Training accuracy

A-ViT: Adaptive Tokens for Efficient Vision Transformer

This repository is the official PyTorch implementation of A-ViT: Adaptive Tokens for Efficient Vision Transformer presented at CVPR 2022.

The code enables adaptive inference of tokens for vision transformers. Current version includes training, evaluation, and visualization of models on ImageNet-1K. We plan to update repository and release run-time token zipping for inference, distillation models, and base models in coming versions.

Useful links:
[Camera ready]
[ArXiv Full PDF]
[Project page]

Requirements

Code was tested in virtual environment with Python 3.6. Install requirements as in the requirements.txt file.

Commands

Data Preparation

Please prepare the ImageNet dataset into the following structure:

  imagenet
  ├── train
  │   ├── class1
  │   │   ├── img1.jpeg
  │   │   ├── img2.jpeg
  │   │   └── ...
  │   ├── class2
  │   │   ├── img3.jpeg
  │   │   └── ...
  │   └── ...
  └── val
      ├── class1
      │   ├── img4.jpeg
      │   ├── img5.jpeg
      │   └── ...
      ├── class2
      │   ├── img6.jpeg
      │   └── ...
      └── ...

Training an A-ViT on ImageNet-1K

This snippet will support the training of A-ViT on ImageNet-1K. Please place the ImageNet dataset accordingly as above. For starting point of pretrained DEIT weights the code shall automatically load as below with --pretrained key. Please refer to here or in the models_act.py code URLs if facing loading or downloading issues.

Code is tested on NVIDIA 4-V100 GPUs cluster of 32GB memory. Training takes 100 epochs.

For tiny model:

python -m torch.distributed.launch --nproc_per_node=4 --use_env main_act.py --model avit_tiny_patch16_224 --data-path <data to imagenet folder> --output_dir ./results/<name your exp for tensorboard files and ckpt> --pretrained --batch-size 128 --lr 0.0005 --tensorboard --epochs 100 --gate_scale 10.0 --gate_center 30 --warmup-epochs 5 --ponder_token_scale 0.0005 --distr_prior_alpha 0.001

For small model:

python -m torch.distributed.launch --nproc_per_node=4 --use_env main_act.py --model avit_small_patch16_224 --data-path <data to imagenet folder> --output_dir ./results/<name your exp name> --pretrained --batch-size 96 --lr 0.0003 --tensorboard --epochs 100 --gate_scale 10.0 --gate_center 75 --warmup-epochs 5 --ponder_token_scale 0.0005 --distr_prior_alpha 0.001

Arguments:

batch-size - batch size.
tensorboard - write training and testing stats for tracking purposes.
lr - learning rate.
epochs - epochs to fine-tune. If --pretrained is not raised, this is epochs for total training.
pretrained - flag to load starting full pretrained static models to start learning for adaptive inference capability.
ponder_scale_token - regularization constant for token ponder loss scaling.
gate_scale - scaling factor for H gate, constant shared across all tokens at all layers.
gate_center - absolute value of the negative bias for H gate, constant shared across all tokens at all layers.
distr_prior_alpha - regularization constant for kl divergence distributional prior.
finetune - loading avit weights.
demo - raise to save and visualize token depth distribution after loading avit weights using the finetune command. This saves (i) original image, (ii) token depth distribution, and (iii) their left-right concatenation in jpg files.

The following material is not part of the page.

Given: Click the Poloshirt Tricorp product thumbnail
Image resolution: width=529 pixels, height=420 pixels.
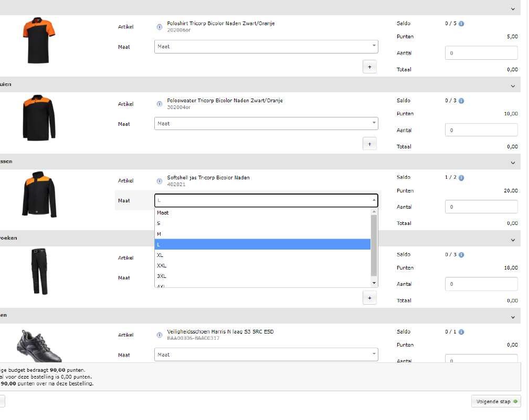Looking at the screenshot, I should click(x=36, y=40).
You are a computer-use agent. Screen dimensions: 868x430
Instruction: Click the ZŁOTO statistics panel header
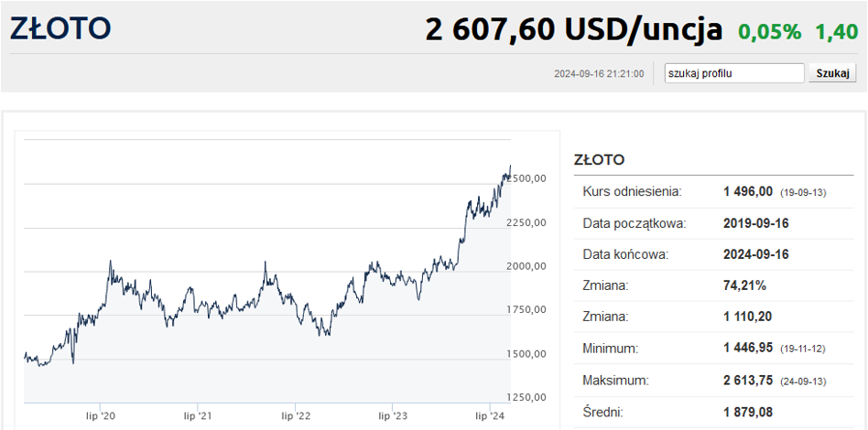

Pretrained Weights on ImageNet-1K

Pretrained A-ViT model weights can be downloaded here.

Use the following command to unzip it into the main repository into folder ./a-vit-weights such that loading is supported directly in the training file.

tar -xzf <path to your downloaded folder>/a-vit-weights.tar.gz ./a-vit-weights

Name	Acc@1	Acc@5	Resolution	#Params (M)	FLOPs (G)	Path
A-ViT-T	71.4	90.4	224x224	5	0.8	a-vit-weights/tiny-10-30.pth
A-ViT-S	78.8	93.9	224x224	22	3.6	a-vit-weights/small-10-75.pth

For evaluation, simply append the following snippet to the training script with nproc_per_node set as 1:

--eval --finetune <path to ckpt folder>/{name of chekpoint}

Visualization of Token Depths

To give a quickly visualization of the learnt adaptive inference, kindly download pretrained weights as instructed, and raise the --demo.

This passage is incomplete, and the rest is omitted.